- RECORDS PROVIDED:
---+---

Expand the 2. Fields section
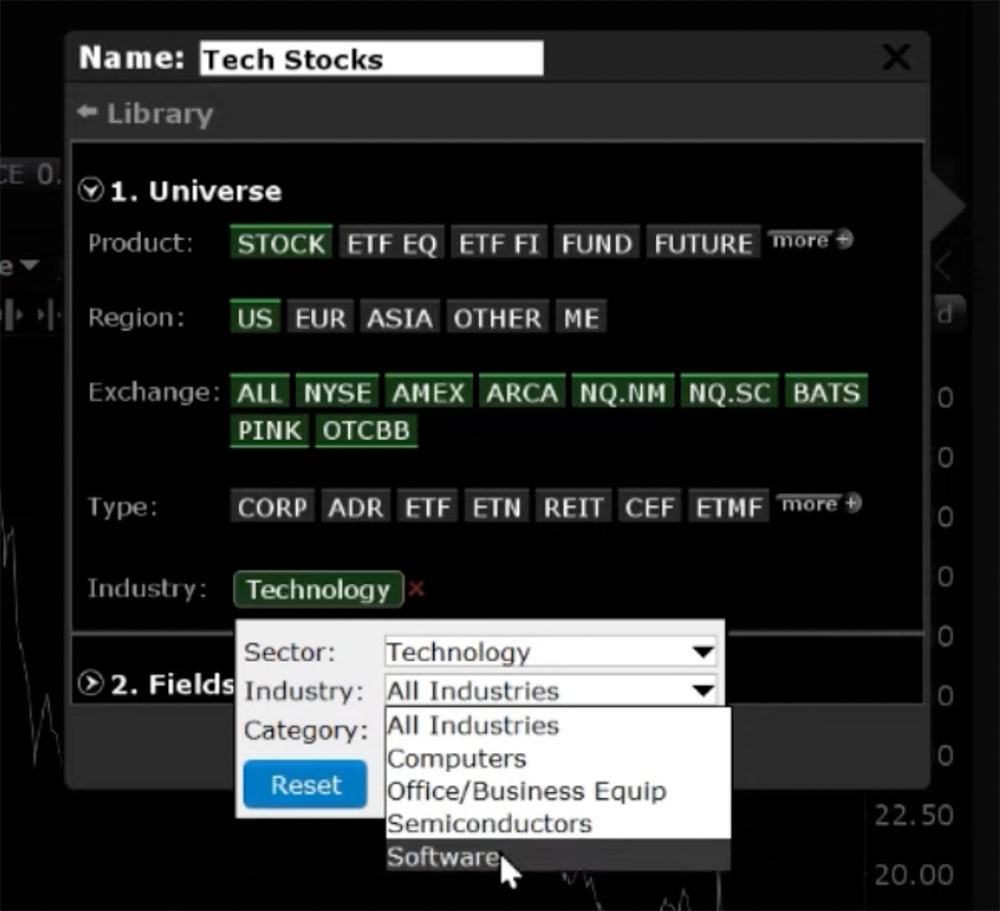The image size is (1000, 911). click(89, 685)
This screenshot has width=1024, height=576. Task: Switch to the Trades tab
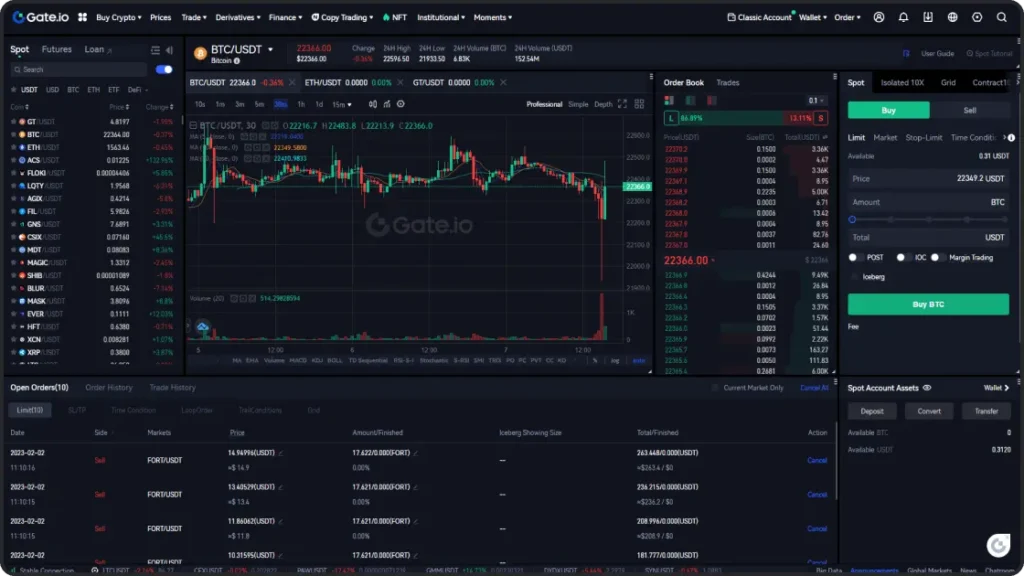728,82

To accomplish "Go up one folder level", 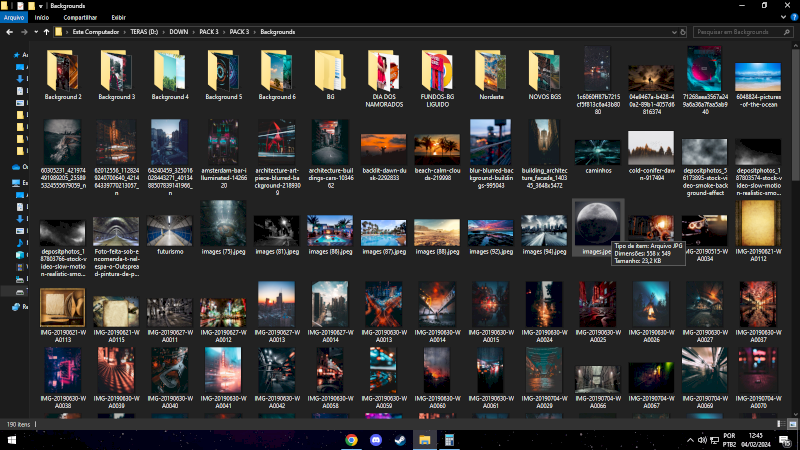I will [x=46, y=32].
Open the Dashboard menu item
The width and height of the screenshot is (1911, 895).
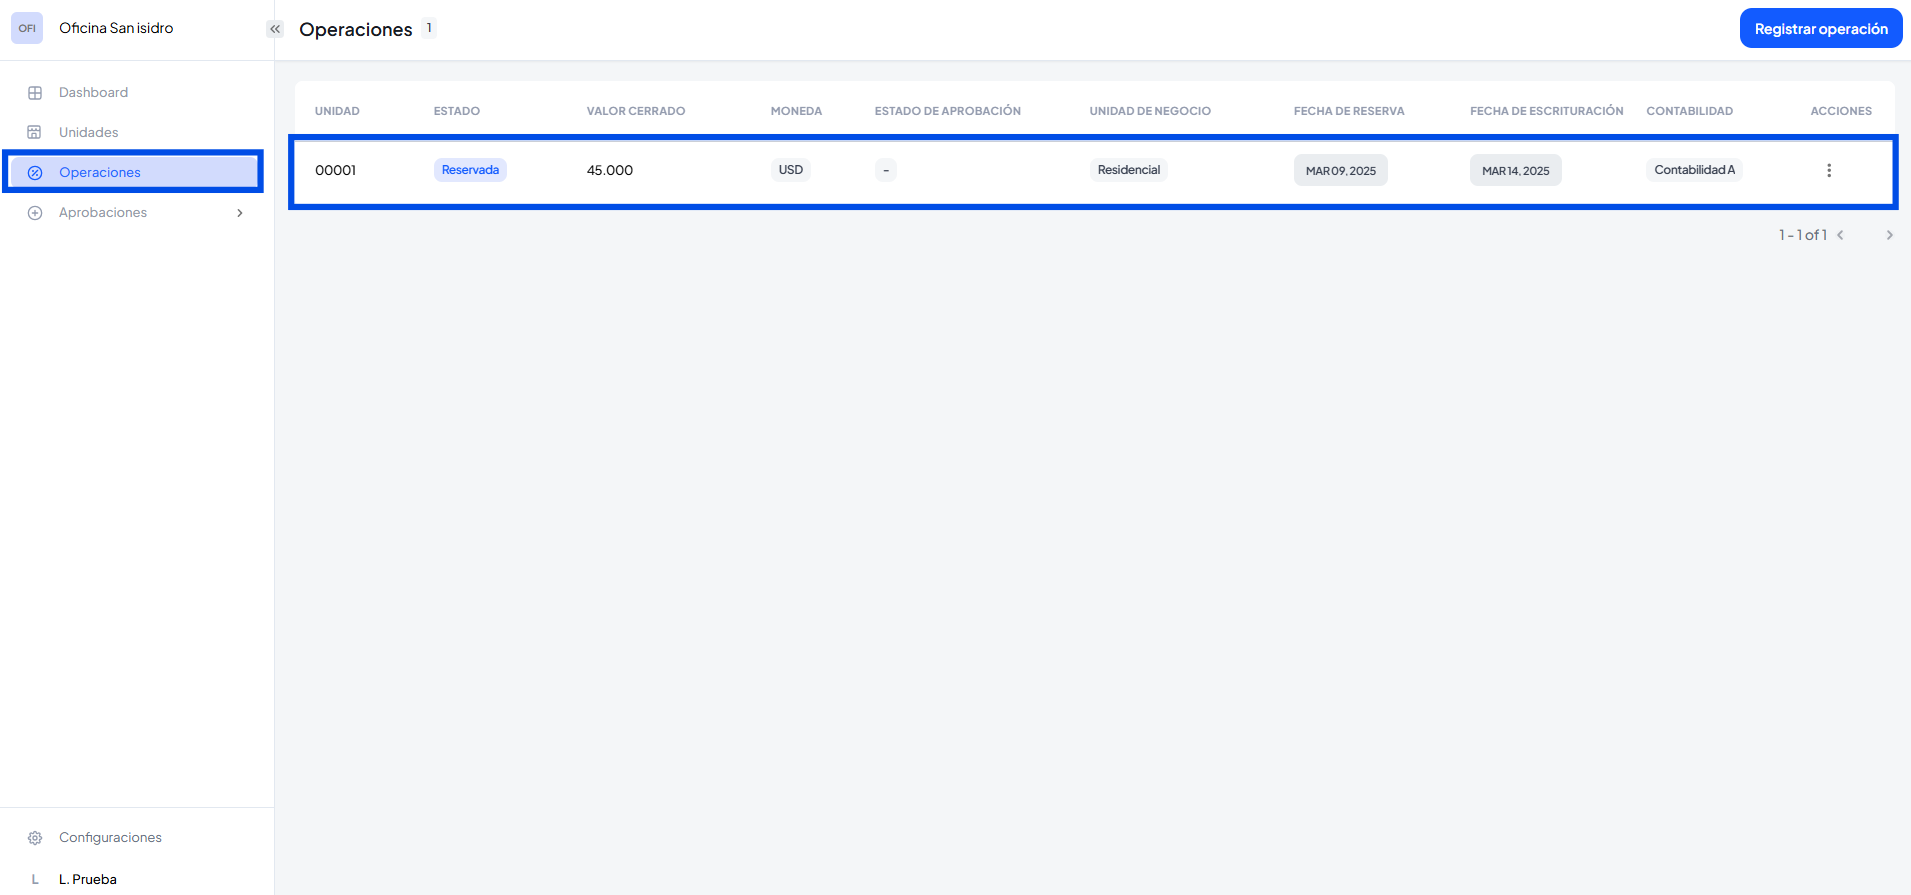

---+---

- ASSIGNMENT: In the listing above, retype exactly, and only, the lines from the one containing "Open the Dashboard menu item" through the last line, both included. Omit the pictures.

- WRITTEN SOLUTION:
Open the Dashboard menu item
The width and height of the screenshot is (1911, 895).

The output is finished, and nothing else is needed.